--- SUPPLIED MATERIAL Enclosed Below ---

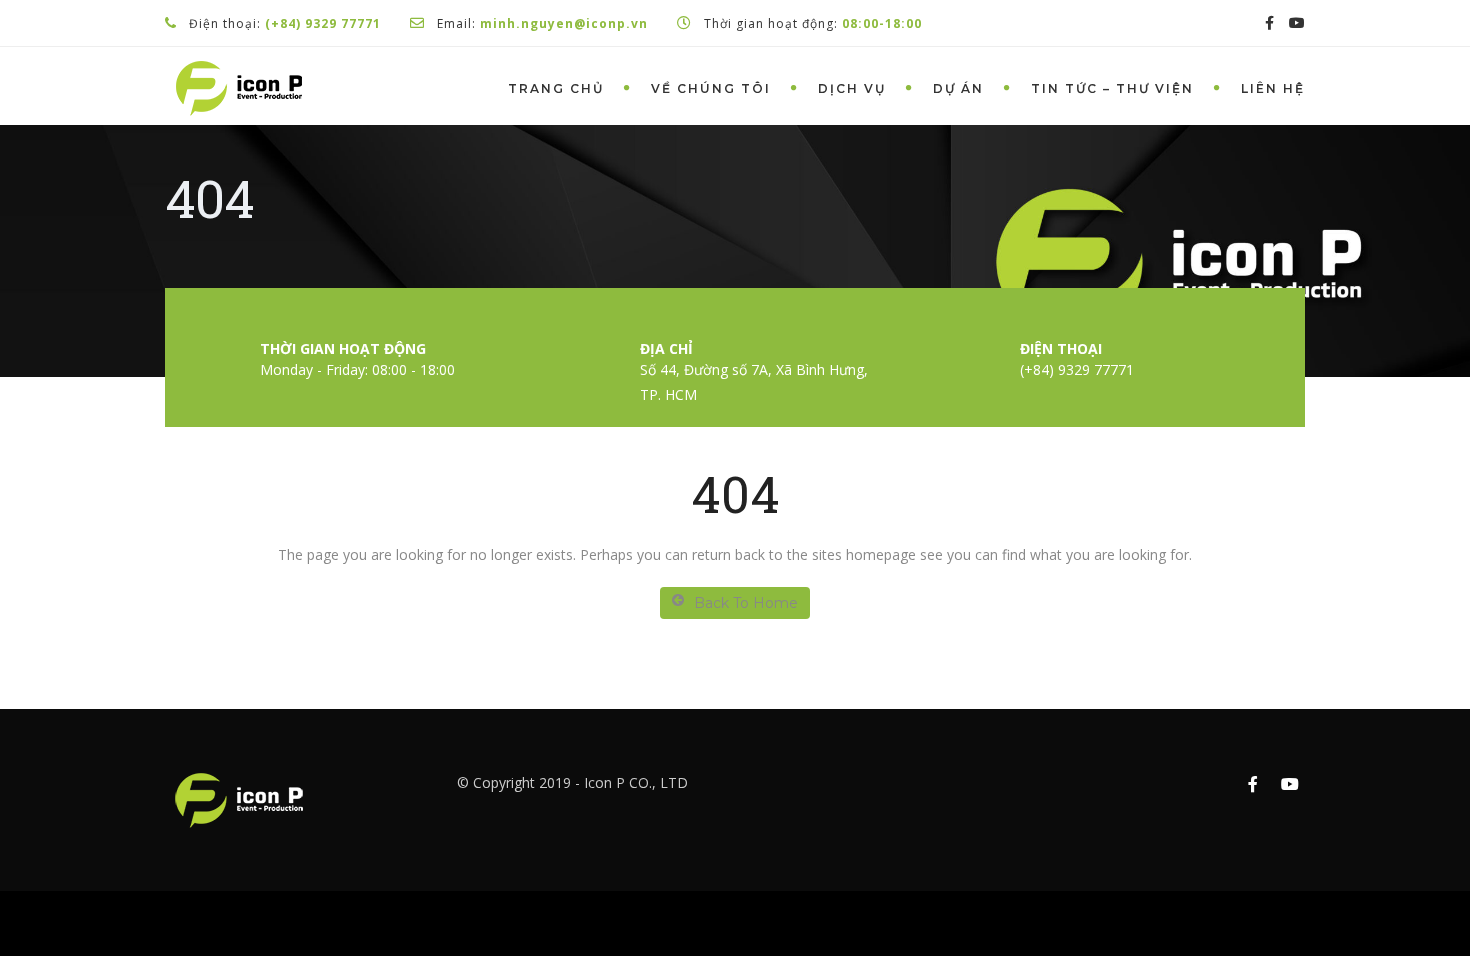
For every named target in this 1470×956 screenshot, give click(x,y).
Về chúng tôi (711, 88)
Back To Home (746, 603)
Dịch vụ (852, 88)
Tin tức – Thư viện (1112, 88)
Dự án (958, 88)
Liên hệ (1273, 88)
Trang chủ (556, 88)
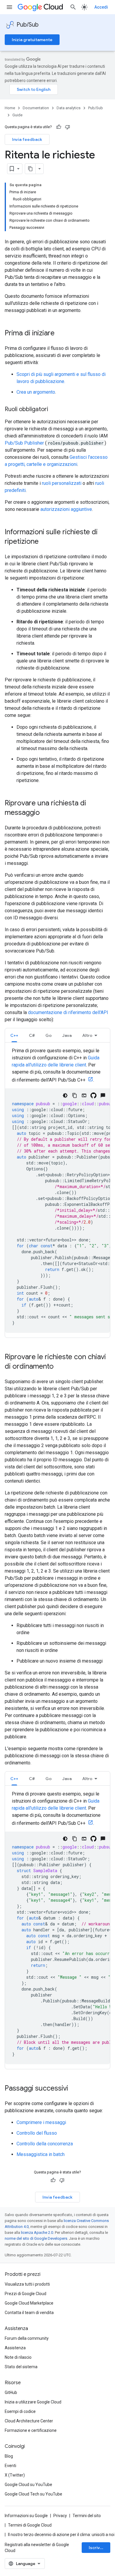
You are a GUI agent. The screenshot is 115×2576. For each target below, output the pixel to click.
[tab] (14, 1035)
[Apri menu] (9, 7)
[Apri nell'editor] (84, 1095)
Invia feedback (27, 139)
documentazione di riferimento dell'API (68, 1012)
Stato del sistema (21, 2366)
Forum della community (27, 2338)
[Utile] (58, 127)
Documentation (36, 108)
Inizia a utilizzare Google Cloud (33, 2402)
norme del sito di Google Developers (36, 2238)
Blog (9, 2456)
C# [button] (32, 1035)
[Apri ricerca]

--- End of Enclosed SUPPLIED MATERIAL ---

» **ACTION ITEM**
From the line with "Trang chủ (556, 88)" through the final line of the records above, return each line exactly and nothing else. Pictures are to be skipped.

» **RESULT OF THIS EXERCISE**
Trang chủ (556, 88)
You are a GUI agent. The screenshot is 115×2576. For each target below, output the pixel to click.
[tab] (14, 1035)
[Apri menu] (9, 7)
[Apri nell'editor] (84, 1095)
Invia feedback (27, 139)
documentazione di riferimento dell'API (68, 1012)
Stato del sistema (21, 2366)
Forum della community (27, 2338)
[Utile] (58, 127)
Documentation (36, 108)
Inizia a utilizzare Google Cloud (33, 2402)
norme del sito di Google Developers (36, 2238)
Blog (9, 2456)
C# [button] (32, 1035)
[Apri ricerca]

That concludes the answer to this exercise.